Software is a digital artefact, in the sense that a change in a single bit can break it, contrarily to other engineering artefacts that support a certain level of changes. For instance, it is possible to add new floors atop old buildings. Therefore, the cost of software change is due to the easiness software breaks when changed and the effort necessary to fix it. Debugging is a time and human resources consuming activity. Identifying the fault associated with a failure takes time, which increases with the distance between the fault introduction and the failure manifestation. On the other hand, the effort spent to identify the fault, either by using a debugger or, more prosaically, by printing messages on the standard output, is lost once the bug is fixed. However, if the code has a good coverage of regressive tests any change that breaks the code is immediately identified and the effort to fix the code is reduced.

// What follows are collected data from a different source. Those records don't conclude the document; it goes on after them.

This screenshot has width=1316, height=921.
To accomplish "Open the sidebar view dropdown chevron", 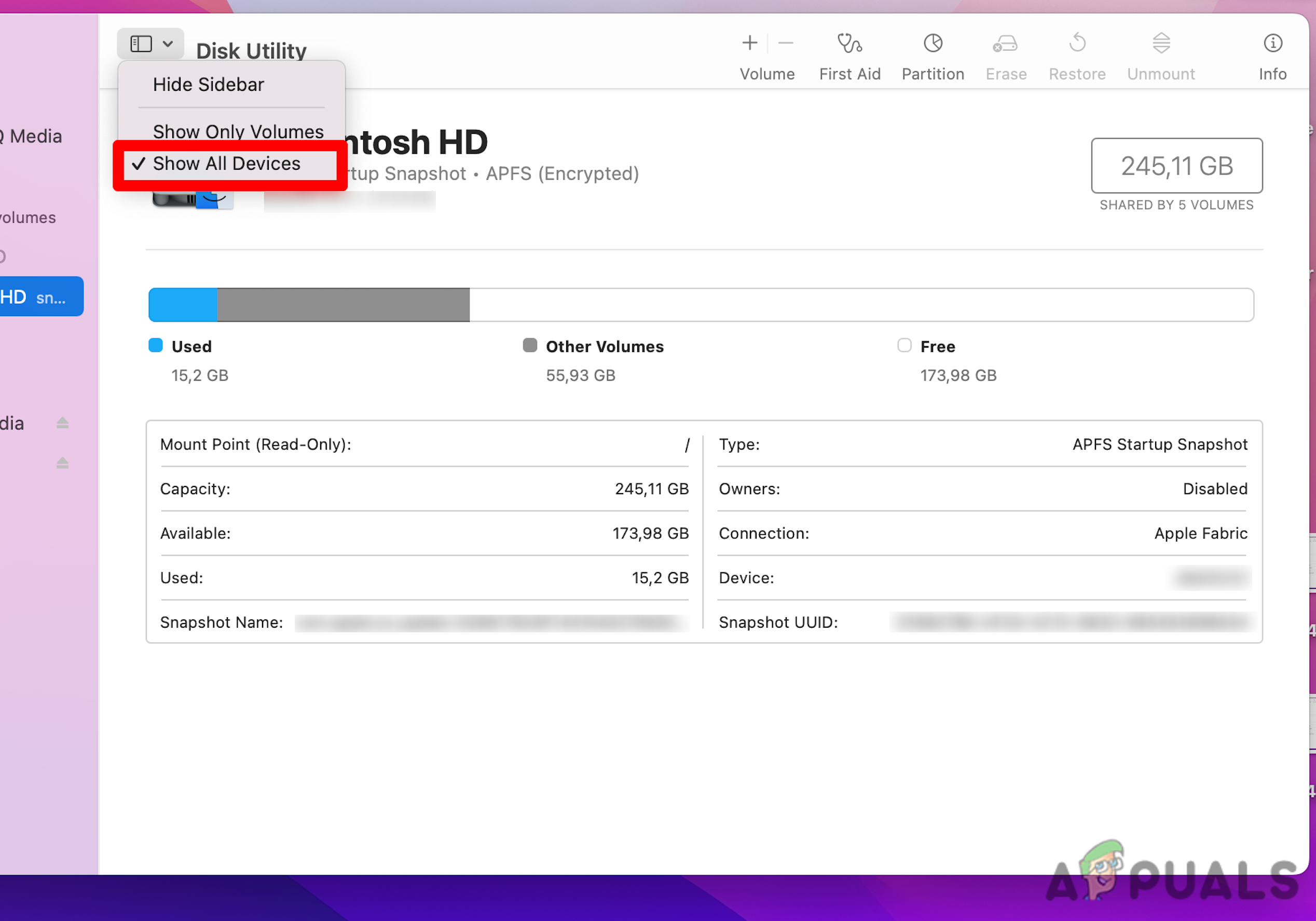I will (x=168, y=43).
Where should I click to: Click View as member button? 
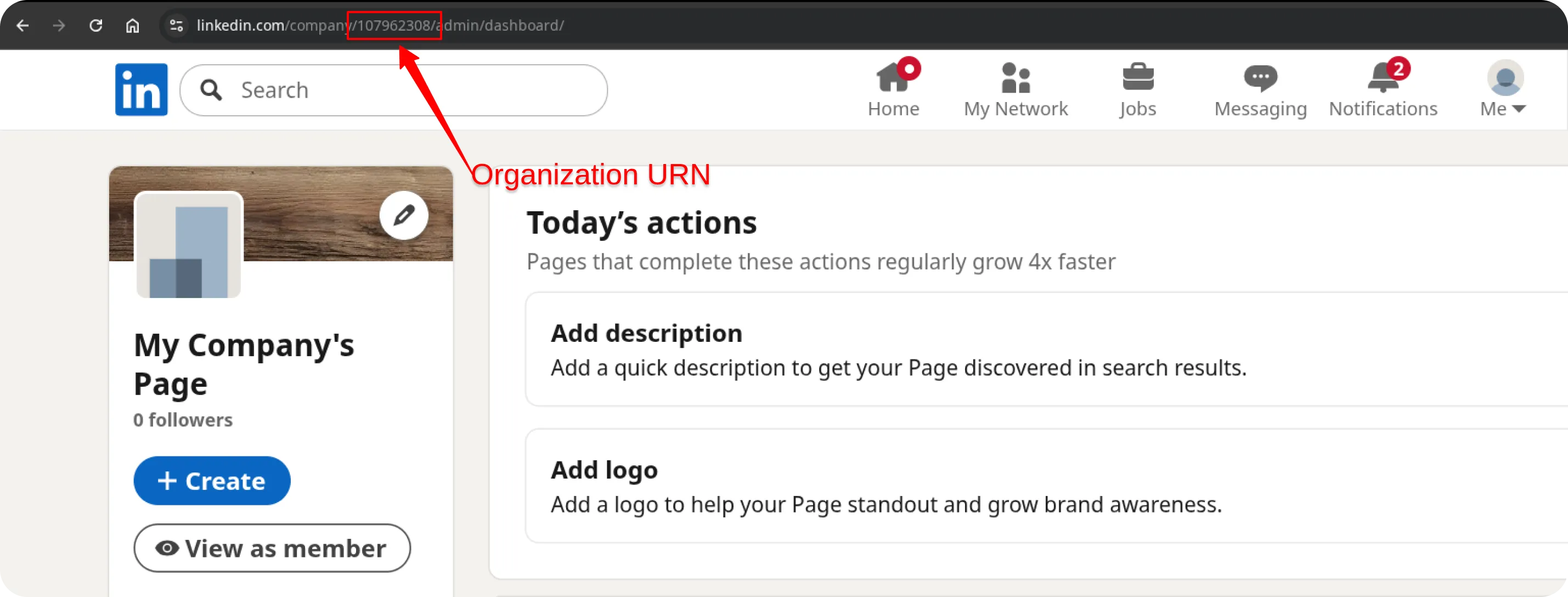pyautogui.click(x=272, y=548)
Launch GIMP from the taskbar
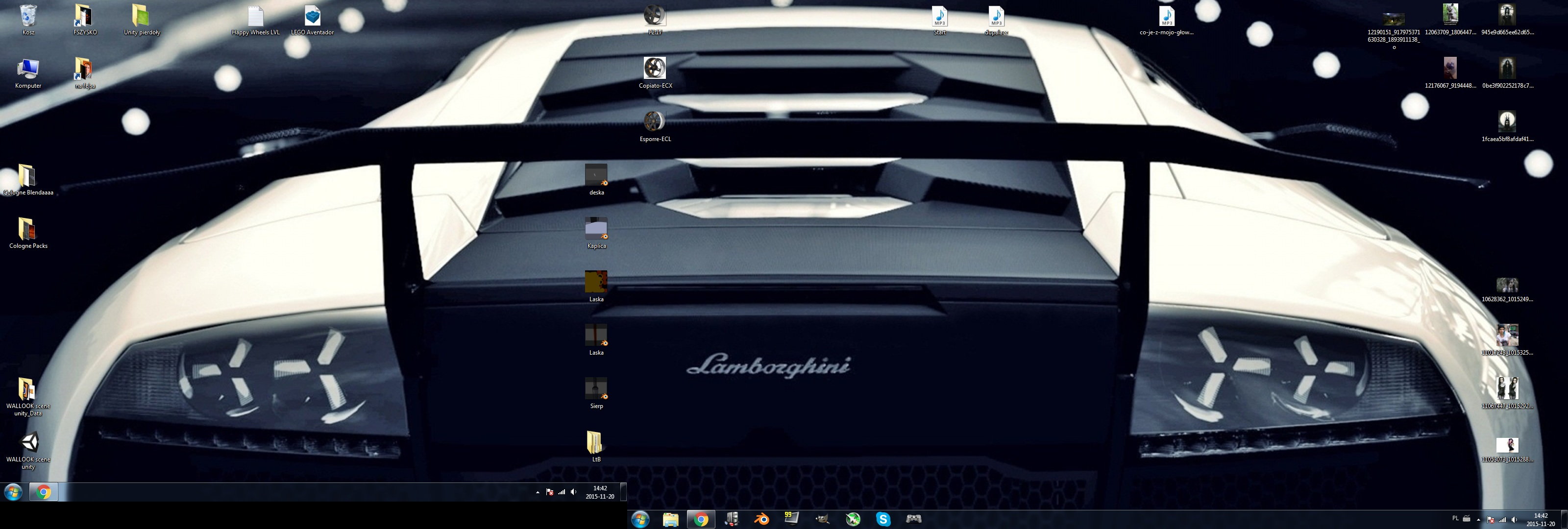This screenshot has width=1568, height=529. click(x=822, y=519)
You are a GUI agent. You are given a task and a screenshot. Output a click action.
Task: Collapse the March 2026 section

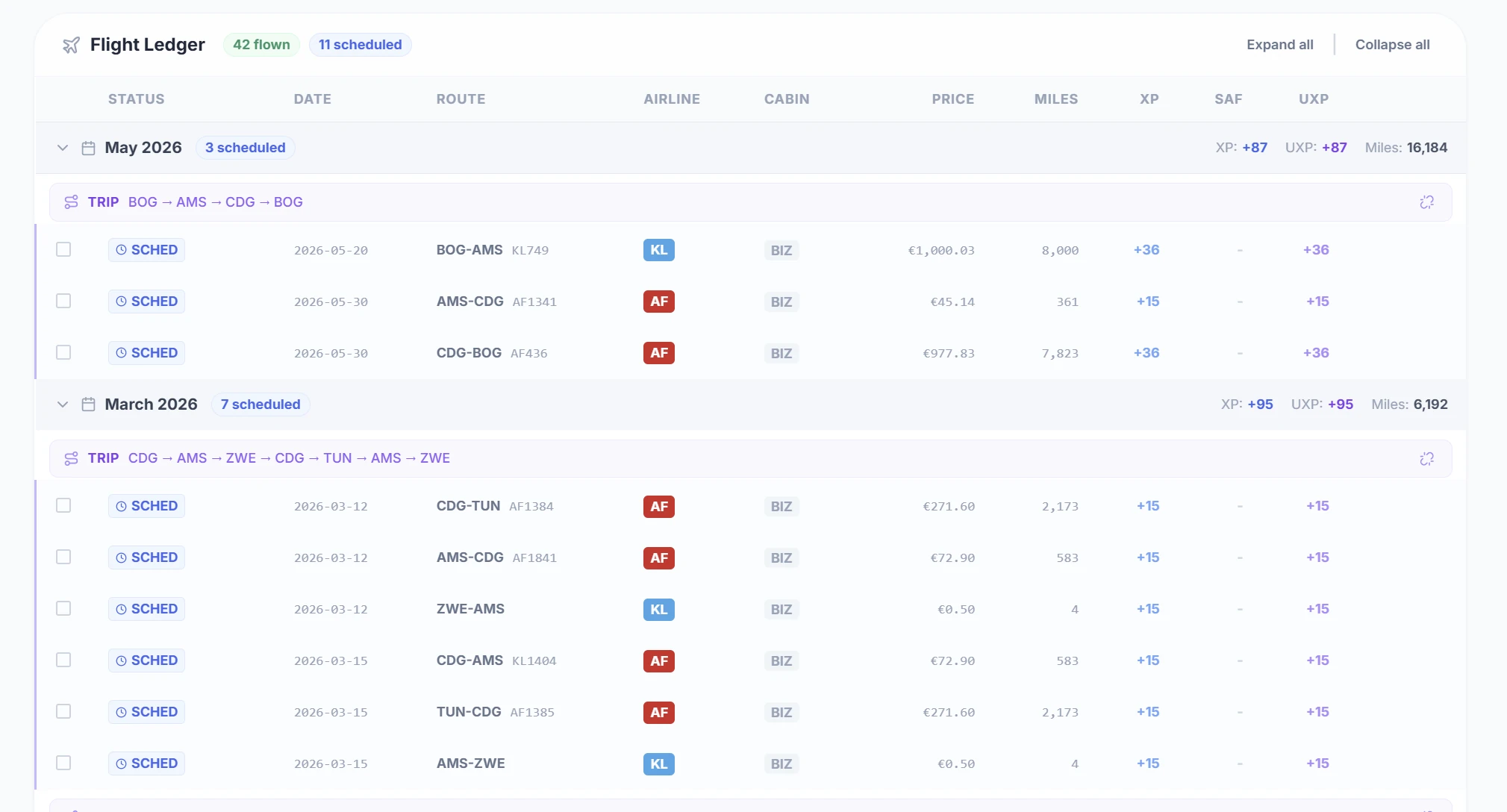pyautogui.click(x=62, y=404)
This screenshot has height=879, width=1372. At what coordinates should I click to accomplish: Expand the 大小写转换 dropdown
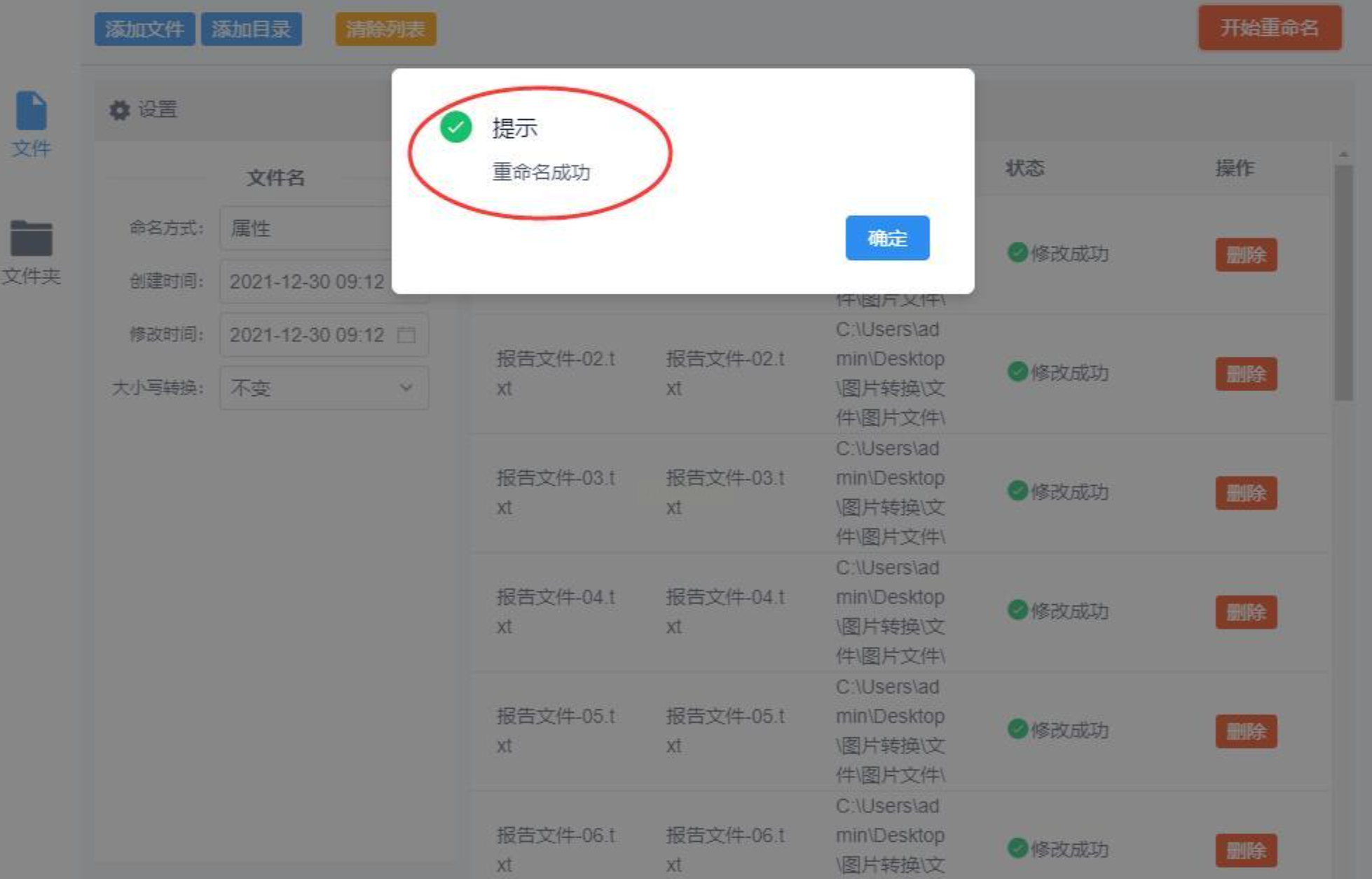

The existence of an extensive set of automatic regressive tests in the code revokes the old rule of cost of software change because the cost is uniform along the whole software development cycle. As a consequence, refactoring, a new software design technique that allows the identification and definition of abstractions on the context of the implemented functionality, becomes possible. The complexity introduced by the design is confined to the required by the implemented functionalities, no more, no less.

Refactoring the code, which means changing the structure of the code while preserving its functionality, should be done in very small steps such that the code never breaks, and if it does the last changes should be so small that the time required to identify the fault is short, keeping the cost of change uniform. Therefore a few rules should be followed when refactoring the code:

  • The code that is going to change is only removed at the end. If the code was removed at the begin the functionality would break.
  • Introduce code if smaller refactoring steps are required. This auxiliary code is only there to avoid big gaps during the change, which may break the code, and it is removed at the end, when the refactoring is complete.
  • When a bug is found for which there isn’t a test that fails, write the test before starting the debug. This increases the coverage of tests and reduce the cost of change in the future.
  • Either introduce new functionality or refactor code, do not do both at the same time. Refactoring is finding the structure that best fits a set of working functionality.

The integration of test-first programming and refactoring results on test-driven development. A method which has three steps: (1) write a test that fails but specifies a required functionality; (2) Implement the functionality such that the test passes; (3) refactor the code such that the structure has the abstractions that fit the implemented functionality.

Refactoring has other goals besides design. It is the basis of an idea of living code, where it is constantly changed by the development team, fostering a shared ownership of the code. Workflows of refactoring describes the different applications: test-driven development, litter-pickup, comprehension, preparatory, planned, and long term.